Sort de l’indemnité de rupture née avant l’ouverture de la procédure de réorganisation


Documents joints :

C. const.


  • Les articles 2, c) à e), 49 et 57 de la loi du 31 janvier 2009 relative à la continuité des entreprises, avant l’insertion dans celle-ci par la loi du 27 mai 2013 de l’article 49/1, ne violent pas les articles 10 et 11 de la Constitution en traitant de la même manière, notamment en autorisant sans restriction délais de paiement et abattements de créance en capital et en intérêts, tous les créanciers sursitaires ordinaires, en ce compris les titulaires de créances nées de prestations de travail antérieures à l’ouverture de la procédure, sous réserve de ce que ces articles ne peuvent permettre de réduire lesdites créances au point de compromettre la sécurité d’existence du travailleur.

C. trav.


  • Le fait que la Cour constitutionnelle impose de vérifier si la réduction d’une créance issue de prestations de travail ne compromet pas la sécurité d’existence du travailleur concerné (cf. son arrêt du 2 juin 2016) permet de conclure qu’elle n’a pas considéré que toute réduction d’une telle créance a nécessairement cet effet.
    La situation précaire connue par le travailleur durant la période postérieure à celle couverte par l’indemnité de rupture est sans doute la conséquence du congé, mais non celle de la réduction de créance contestée.

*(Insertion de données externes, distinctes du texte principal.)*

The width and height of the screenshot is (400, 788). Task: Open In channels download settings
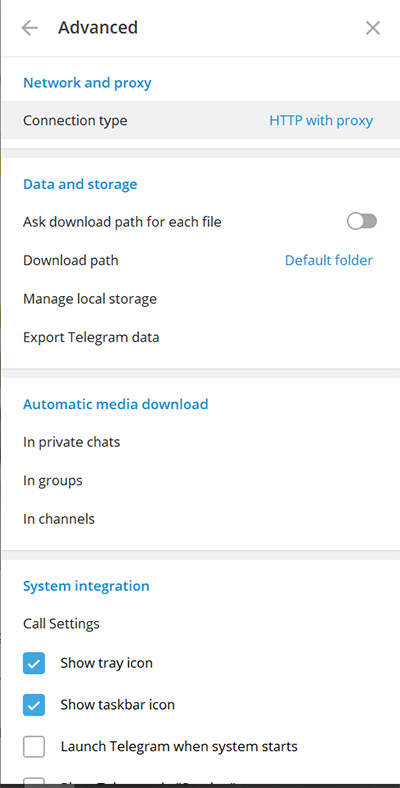tap(200, 519)
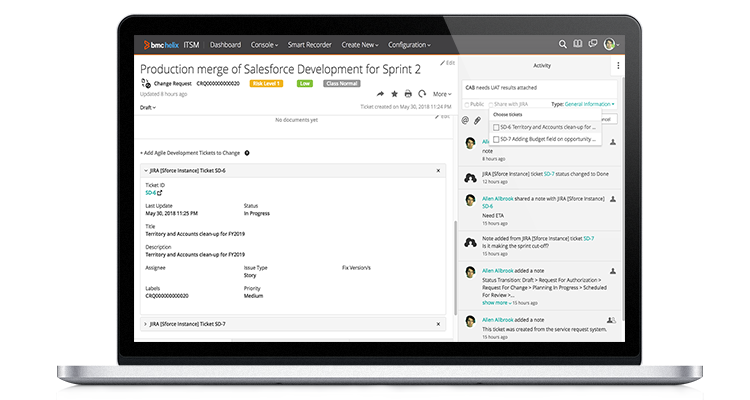This screenshot has width=750, height=400.
Task: Star this change request as favorite
Action: (394, 93)
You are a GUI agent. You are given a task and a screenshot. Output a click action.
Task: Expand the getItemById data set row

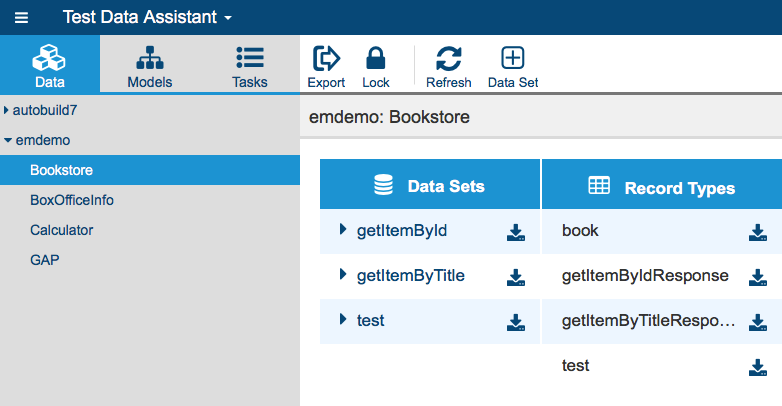(x=343, y=229)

Elle est donc sans pertinence, comme l’est également le fait que le plan n’ait pas encore été exécuté à l’égard du travailleur – il s’agit non de la teneur du plan, mais de son exécution, question susceptible de se résoudre en intérêts de retard – ou celui que l’intéressé a dû recourir à l’assurance-chômage, ce régime de sécurité sociale ayant précisément pour but de fournir un revenu de remplacement, et donc des moyens d’existence, à qui a perdu son emploi.